GIVEN TASK :: Present everything from the line containing "Apply Now (295, 1364)" down to the end of the records as a Markdown table with the columns "No." and "Entry", numbering each line and skipping any blank ones.

DATASET RECORDS ::
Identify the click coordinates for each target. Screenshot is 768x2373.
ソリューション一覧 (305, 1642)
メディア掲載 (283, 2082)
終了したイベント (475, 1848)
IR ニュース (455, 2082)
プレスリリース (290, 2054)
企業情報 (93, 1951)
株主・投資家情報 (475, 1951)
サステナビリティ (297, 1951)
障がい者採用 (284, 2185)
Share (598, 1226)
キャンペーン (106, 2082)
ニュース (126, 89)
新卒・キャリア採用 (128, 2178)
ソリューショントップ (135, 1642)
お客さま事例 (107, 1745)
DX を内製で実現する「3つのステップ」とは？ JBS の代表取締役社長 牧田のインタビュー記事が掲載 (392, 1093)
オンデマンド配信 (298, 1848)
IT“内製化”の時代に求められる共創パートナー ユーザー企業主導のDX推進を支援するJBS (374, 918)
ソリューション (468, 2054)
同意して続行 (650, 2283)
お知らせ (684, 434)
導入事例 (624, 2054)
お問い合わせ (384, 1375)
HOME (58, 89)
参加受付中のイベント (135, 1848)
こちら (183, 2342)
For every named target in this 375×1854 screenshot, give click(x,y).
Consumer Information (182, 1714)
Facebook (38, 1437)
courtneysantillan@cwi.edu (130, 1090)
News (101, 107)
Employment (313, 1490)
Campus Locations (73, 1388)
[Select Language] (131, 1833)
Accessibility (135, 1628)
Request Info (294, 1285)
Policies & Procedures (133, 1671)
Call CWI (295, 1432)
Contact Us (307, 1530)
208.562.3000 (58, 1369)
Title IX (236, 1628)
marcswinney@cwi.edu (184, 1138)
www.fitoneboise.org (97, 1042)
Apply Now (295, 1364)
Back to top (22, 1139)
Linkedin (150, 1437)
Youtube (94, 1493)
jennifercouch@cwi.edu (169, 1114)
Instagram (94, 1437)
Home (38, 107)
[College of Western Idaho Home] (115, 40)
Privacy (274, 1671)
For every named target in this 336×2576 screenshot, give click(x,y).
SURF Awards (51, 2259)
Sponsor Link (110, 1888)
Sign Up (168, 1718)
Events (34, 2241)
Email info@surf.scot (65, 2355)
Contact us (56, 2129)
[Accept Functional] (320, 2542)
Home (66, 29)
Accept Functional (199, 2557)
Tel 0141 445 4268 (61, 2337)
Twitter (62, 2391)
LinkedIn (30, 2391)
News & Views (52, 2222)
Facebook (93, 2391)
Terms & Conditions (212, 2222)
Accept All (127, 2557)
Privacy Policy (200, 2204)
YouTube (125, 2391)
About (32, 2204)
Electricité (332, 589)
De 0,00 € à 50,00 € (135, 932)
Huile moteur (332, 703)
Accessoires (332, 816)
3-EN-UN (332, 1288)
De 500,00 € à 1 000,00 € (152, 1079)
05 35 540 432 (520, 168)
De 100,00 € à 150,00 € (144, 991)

RESULT OF THIS EXERCISE ::
| No. | Entry |
|---|---|
| 1 | Apply Now (295, 1364) |
| 2 | Back to top (22, 1139) |
| 3 | Linkedin (150, 1437) |
| 4 | Youtube (94, 1493) |
| 5 | jennifercouch@cwi.edu (169, 1114) |
| 6 | Instagram (94, 1437) |
| 7 | Home (38, 107) |
| 8 | [College of Western Idaho Home] (115, 40) |
| 9 | Privacy (274, 1671) |
| 10 | For every named target in this 336×2576 screenshot, give click(x,y). |
| 11 | SURF Awards (51, 2259) |
| 12 | Sponsor Link (110, 1888) |
| 13 | Sign Up (168, 1718) |
| 14 | Events (34, 2241) |
| 15 | Email info@surf.scot (65, 2355) |
| 16 | Contact us (56, 2129) |
| 17 | [Accept Functional] (320, 2542) |
| 18 | Home (66, 29) |
| 19 | Accept Functional (199, 2557) |
| 20 | Tel 0141 445 4268 (61, 2337) |
| 21 | Twitter (62, 2391) |
| 22 | LinkedIn (30, 2391) |
| 23 | News & Views (52, 2222) |
| 24 | Facebook (93, 2391) |
| 25 | Terms & Conditions (212, 2222) |
| 26 | Accept All (127, 2557) |
| 27 | Privacy Policy (200, 2204) |
| 28 | YouTube (125, 2391) |
| 29 | About (32, 2204) |
| 30 | Electricité (332, 589) |
| 31 | De 0,00 € à 50,00 € (135, 932) |
| 32 | Huile moteur (332, 703) |
| 33 | Accessoires (332, 816) |
| 34 | 3-EN-UN (332, 1288) |
| 35 | De 500,00 € à 1 000,00 € (152, 1079) |
| 36 | 05 35 540 432 (520, 168) |
| 37 | De 100,00 € à 150,00 € (144, 991) |